Ricevuta la lettera, il pastore non comprese l’abbreviazione W.C. e, credendo che si trattasse di una cappella della setta anglicana chiamata Walle-Chappel, rispose così: «Gentile signora, ho apprezzato il suo interessamento e ho il piacere di informarla che il luogo da  Lei richiesto si trova a soli 12 km dalla casa, il che è molto scomodo, specie per chi è abituato ad andare spesso. Chi ha l’abitudine di trattenersi parecchio tempo per  le sue funzioni, è bene che si porti da mangiare, così può  fermarsi sul luogo per tutta la giornata. Il posto si può  raggiungere a piedi, in bicicletta oppure in macchina; è  preferibile arrivarci al momento giusto per non rimanere  fuori e per non disturbare gli altri. Nel locale c’è posto per quaranta persone a sedere e cento in piedi; c’è l’aria purificata dal condizionatore,  per evitare l’inconveniente dei cattivi odori. I sedili sono  di velluto rosso. Si raccomanda di arrivare in tempo per  trovare posto a sedere. I bambini siedono vicino ai grandi, e tutti cantano in coro. All’entrata viene consegnato  un foglio, e chi arriva in ritardo può servirsi del foglio del  vicino. I fogli devono essere riconsegnati all’uscita agli  incaricati, possibilmente non sgualciti, in modo che possano essere utilizzati le volte successive almeno per un mese. Ci sono amplificatori di grande efficacia, affinchè  i suoni si possano udire anche all’esterno. Tutto quello  che viene raccolto, è devoluto ai poveri. Ci sono fotografi specializzati, che ritraggono nelle diverse pose, in modo che tutti possano vedere queste persone in un atto tanto umano».

Una volta si fece un esperimento in un auditorium in cui erano presenti 500 coppie di coniugi:

“Per favore, tutti i mariti che si sentono dominati dalla propria moglie, si spostino dal quel lato”, e fu indicata la parte destra dell’auditorium.

Con grande sorpresa dell’oratore, si spostarono tutti i mariti, tranne uno. Al che, subito gli fu chiesto:

Lei non si sente dominato da sua moglie?”

“No”, rispose timidamente quello. “E’ che lei mi ha detto: guai a te se ti muovi di qui.”.

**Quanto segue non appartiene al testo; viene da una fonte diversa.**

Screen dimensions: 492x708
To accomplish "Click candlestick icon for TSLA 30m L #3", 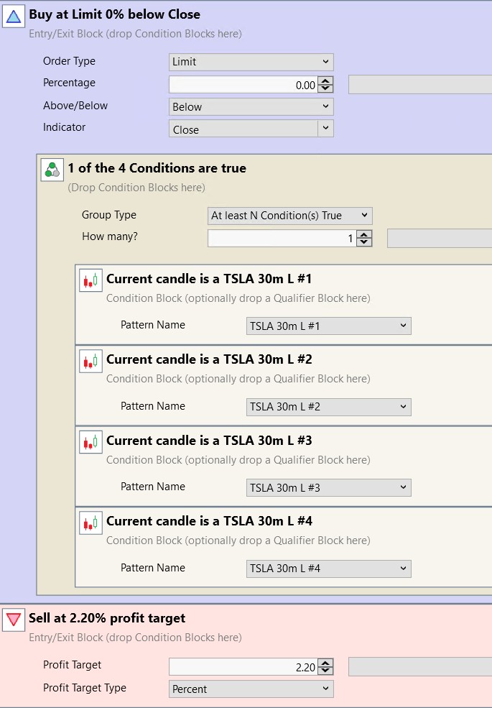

Nel mondo dello sport spicca invece la storia di Michael Jordan. Il miglior cestista di tutti i tempi incominciò venendo scartato dalla squadra della scuola, quando era alle superiori. «Nella mia carriera ho sbagliato più di novemila tiri – ha più volte raccontato il campione -. Ho perso quasi trecento partite. Ventisei volte i miei compagni mi hanno affidato il tiro decisivo e l’ho sbagliato. Nella vita ho fallito molte volte. Ed è per questo che alla fine ho vinto tutto».

 

Inciso sulla tomba di Walter Chiari

Amici non piangete, … è solo sonno arretrato!